[Written instruction]:
Convert the lines from the one containing "This screenshot has width=1024, height=768." through the end of the records into a Markdown table with the columns Row and Line, omitting blank lines. Leave the pictures out of the answer.

= = = = = = =

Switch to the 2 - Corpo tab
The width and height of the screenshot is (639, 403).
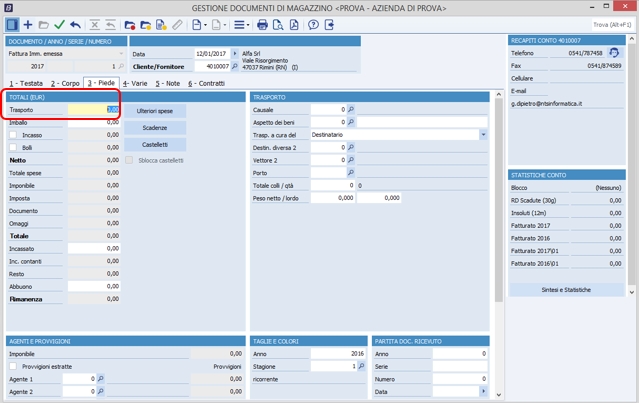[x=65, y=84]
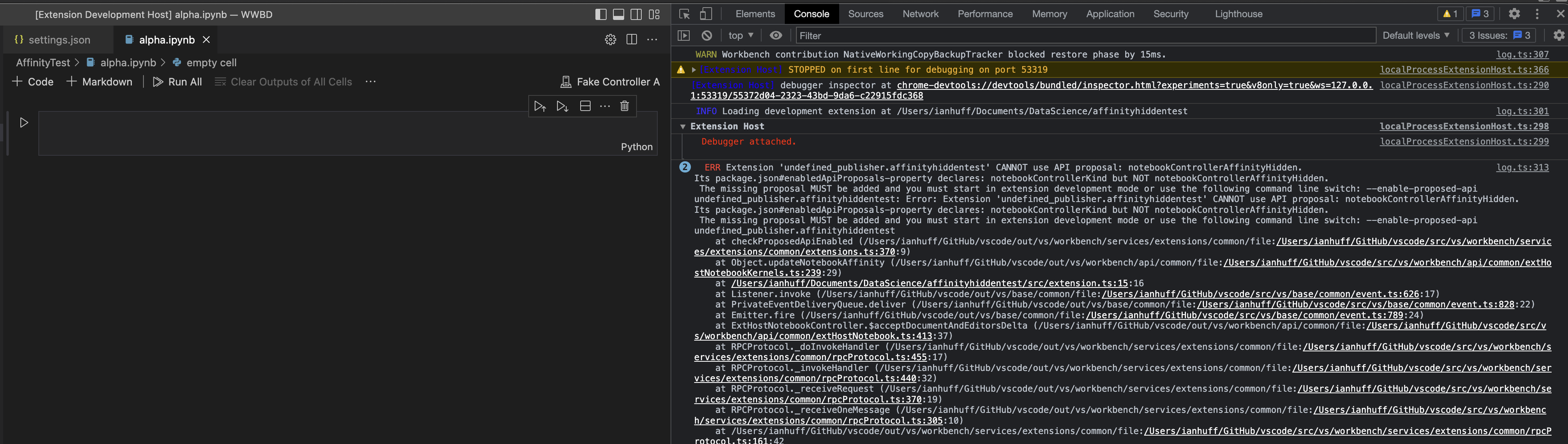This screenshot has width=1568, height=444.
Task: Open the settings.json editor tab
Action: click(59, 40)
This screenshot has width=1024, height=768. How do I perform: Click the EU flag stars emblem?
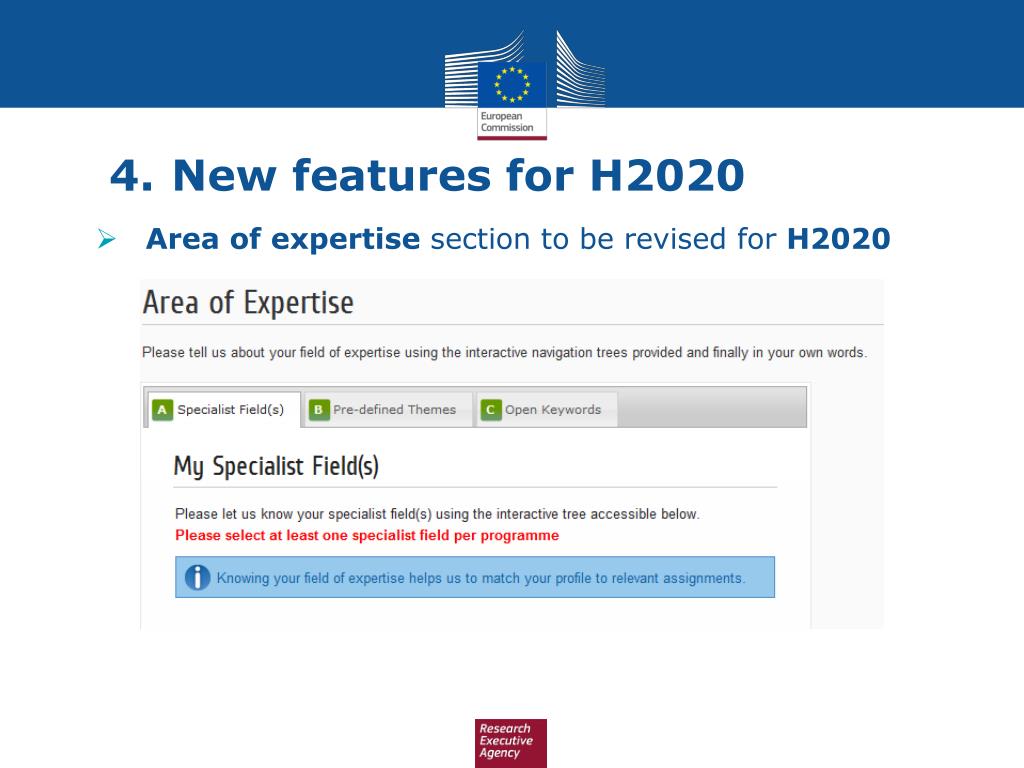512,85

= = = = = = =

[Result of the task]:
| Row | Line |
|---|---|
| 1 | This screenshot has width=1024, height=768. How do I perform: Click the EU flag stars emblem? |
| 2 | 512,85 |